— begin STORED DATA —

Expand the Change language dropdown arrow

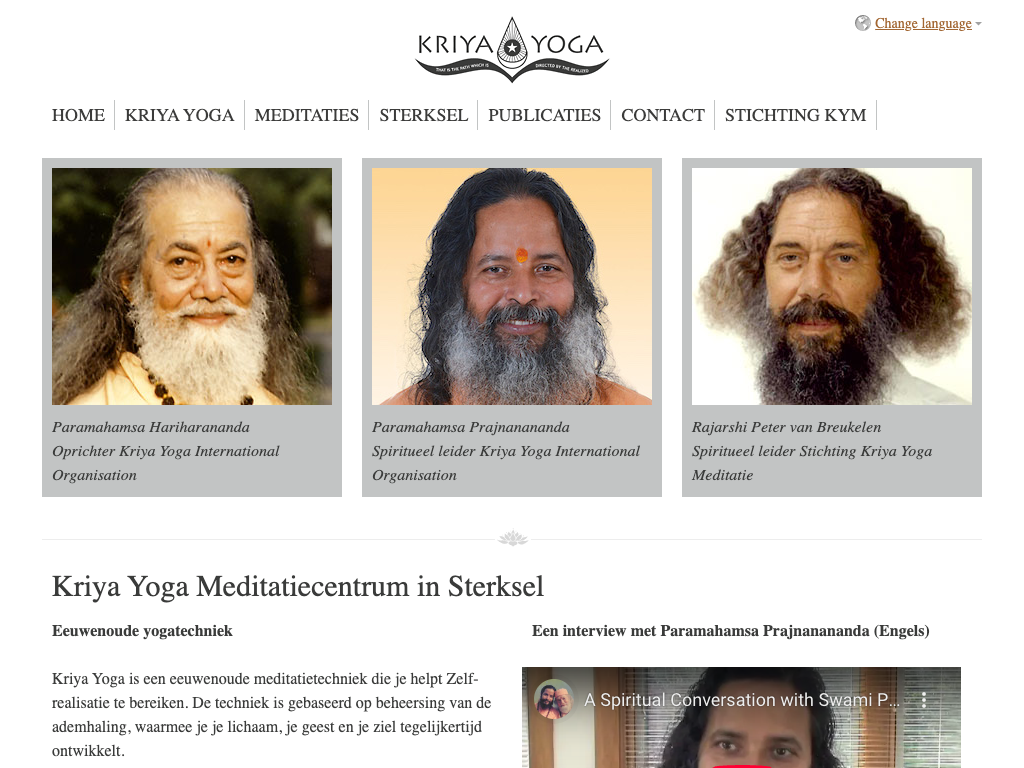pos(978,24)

— end STORED DATA —
— begin STORED DATA —

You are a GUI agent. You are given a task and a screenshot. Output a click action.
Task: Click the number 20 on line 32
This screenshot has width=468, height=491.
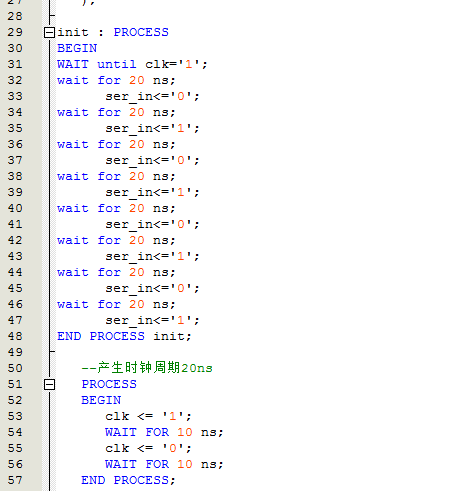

— end STORED DATA —

* CHALLENGE
Print the lines of the records exactly, covering everything from the line containing "You are a GUI" down to the line containing "This screenshot has width=468, height=491.", with both of those lines included.

* WORKED SOLUTION
You are a GUI agent. You are given a task and a screenshot. Output a click action.
Task: Click the number 20 on line 32
This screenshot has width=468, height=491.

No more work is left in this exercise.